Ross Hopper argues that the current codes ain’t broke, so don’t fix them:
This is a gross overreach. There is no extended record of irreparable damage to solar arrays from higher seismic, wind or snow loads, and there is no justification for these overly burdensome codes.
There are already strict requirements in place that make solar panels sufficiently resilient against high winds and snow loads. Ross Hopper cites the resilience of Florida’s Babcock Ranch development, a “solar-powered town” 12 miles outside of Fort Myers that kept its power, internet, and water supply despite the devastating Hurricane Ian passing over it. CNN writes:
“We have proof of the case now because [the hurricane] came right over us,” Nancy Chorpenning, a 68-year-old Babcock Ranch resident, told CNN. “We have water, electricity, internet — and we may be the only people in Southwest Florida who are that fortunate.”
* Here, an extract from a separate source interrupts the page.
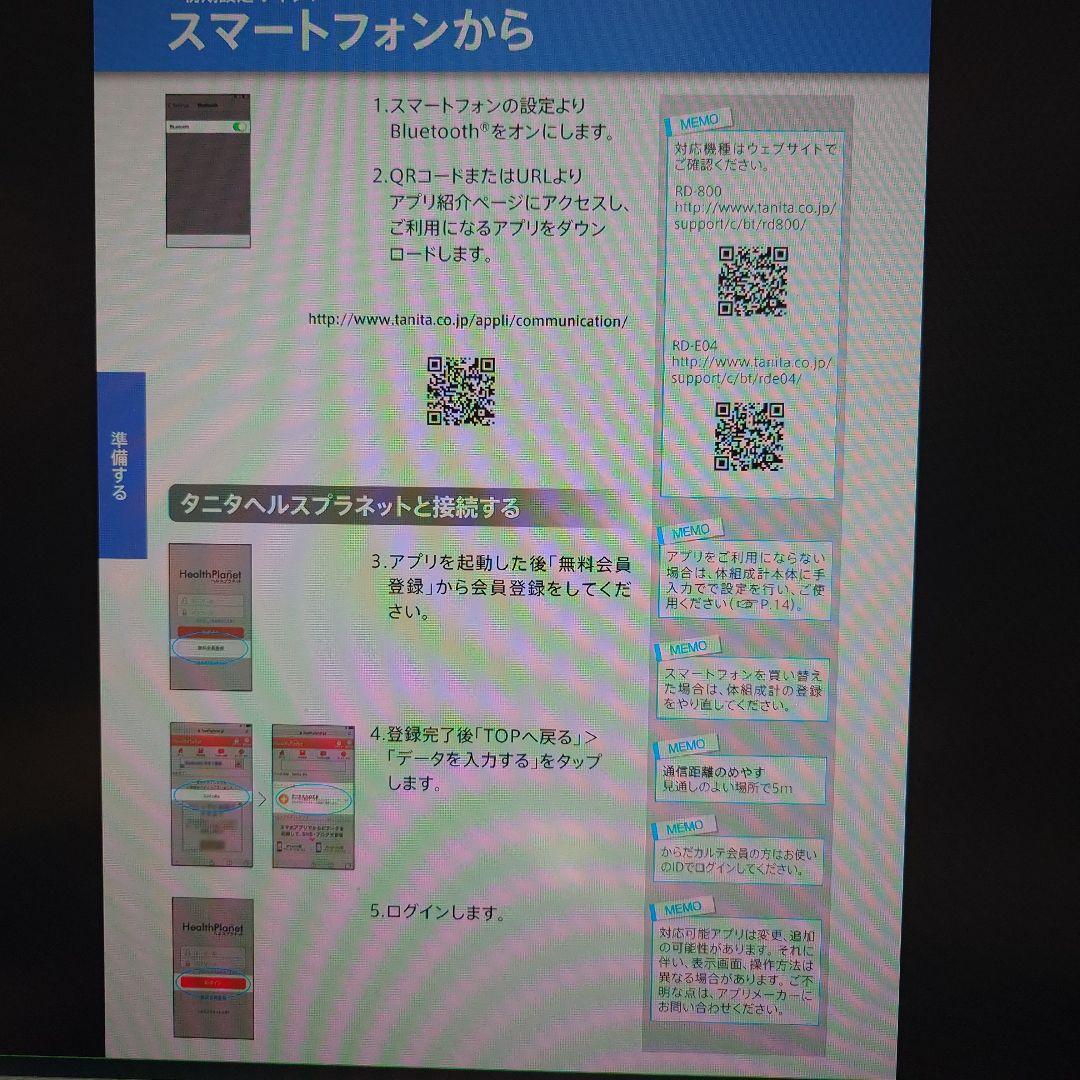Click the circled Bluetooth device entry in step 4

click(212, 795)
The proposed code changes would result in unnecessary increased costs for solar projects, as developers would need to procure more materials such as steel, concrete, and higher rated solar PV modules to comply with stricter new requirements. The SEIA fears that this would make solar growth cost prohibitive:
This much is certain: The proposed code change is unworkable. In its current form, S76-22 would cause a drastic spike in construction costs, forcing the cancellation of dozens of gigawatts of clean energy projects that support thousands of jobs and that the United States is relying on to boost grid resiliency.
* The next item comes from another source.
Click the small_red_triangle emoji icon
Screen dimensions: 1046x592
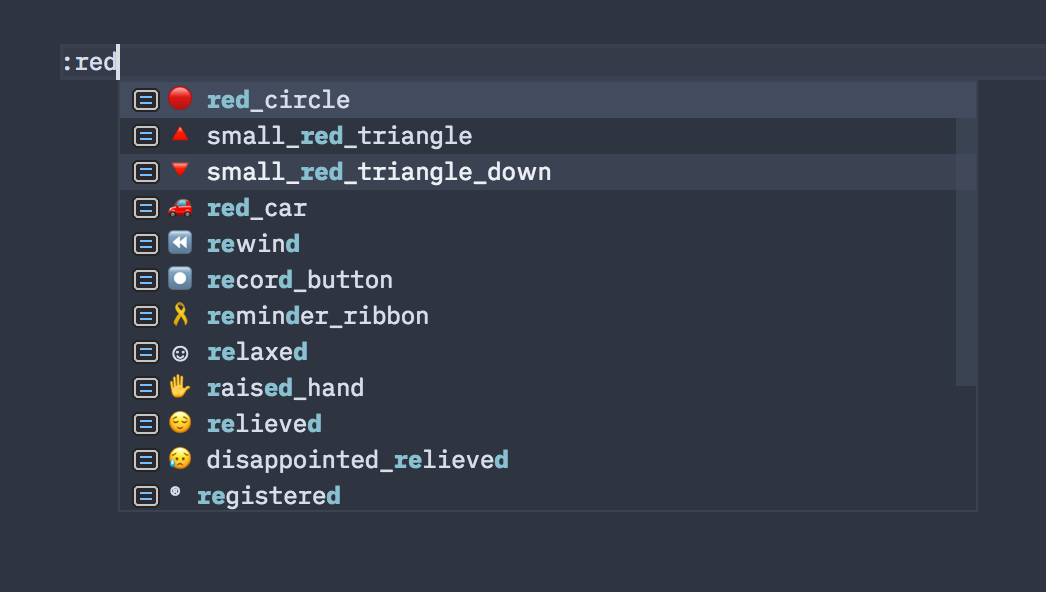[x=179, y=135]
As for wind power, the SEIA points out in its fact sheet that S76-22’s “unneeded load increases constrain the size & height of wind turbines, reducing power output.”
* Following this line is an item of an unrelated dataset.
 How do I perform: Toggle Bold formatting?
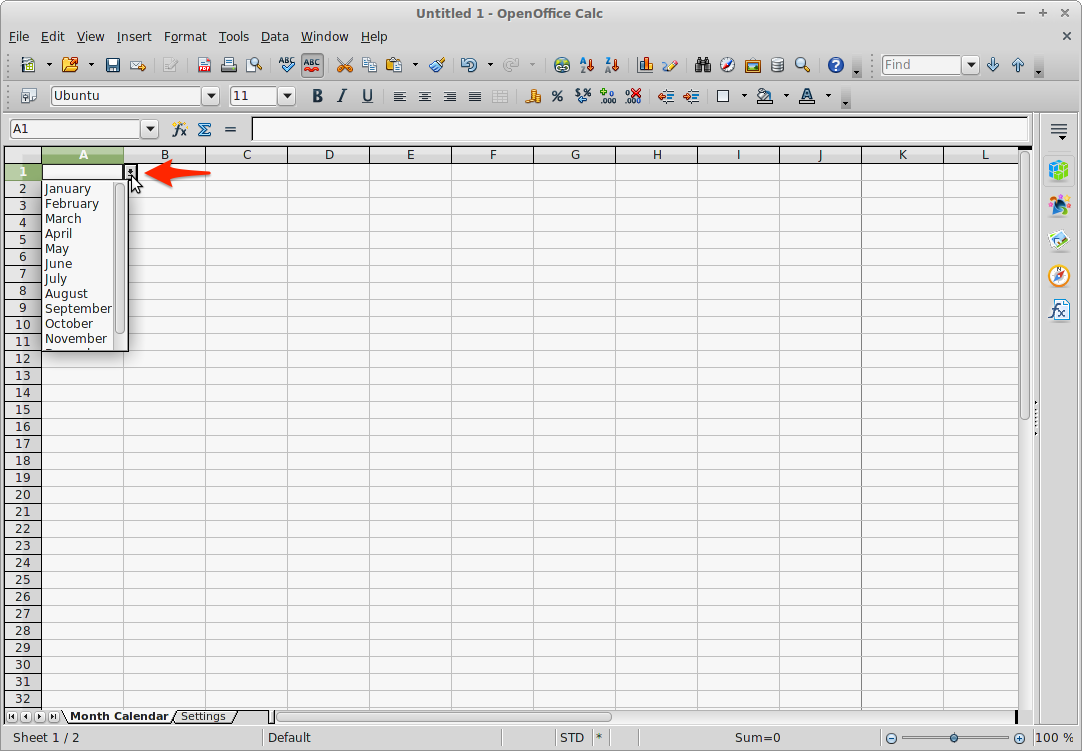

Proponents of S76-22 believe that applying higher seismic, wind, and snow loads to structural calculations would lead to greater grid reliability.
But grid reliability is under the scope of influence of the North American Electric Reliability Corporation (NERC) and the Federal Energy Regulatory Commission (FERC), and the SEIA says those two agencies weren’t even consulted about FEMA’s code change proposals.
So, the SEIA has opted for political diplomacy: It’s calling for compromise solutions that would allow solar projects to be designated as Risk Category 2:
While it still increases the structural requirements for solar facilities, this framework takes a reasonable approach and will help ensure more projects get built.
Electrek’s Take
I met up with a solar industry executive on September 8 for coffee here in Vermont. They were headed to FERC’s “New England Winter Gas-Electric Forum” in Burlington and said that no clean energy industry representatives were included on the panel.
I found that extremely surprising, seeing how the Biden administration is pushing hard for the move to electrification, and FERC is a federal government agency. The executive explained that government agencies can sometimes lag behind in getting on the bandwagon on newly implemented initiatives such as the Inflation Reduction Act.
That situation seems to be the case here with the stricter FEMA building code proposal. It falls into the “well intended, poorly executed” category, and SEIA is right: It needs to either be amended or scrapped. The United States can’t afford to lose momentum under any circumstances in its move to clean energy.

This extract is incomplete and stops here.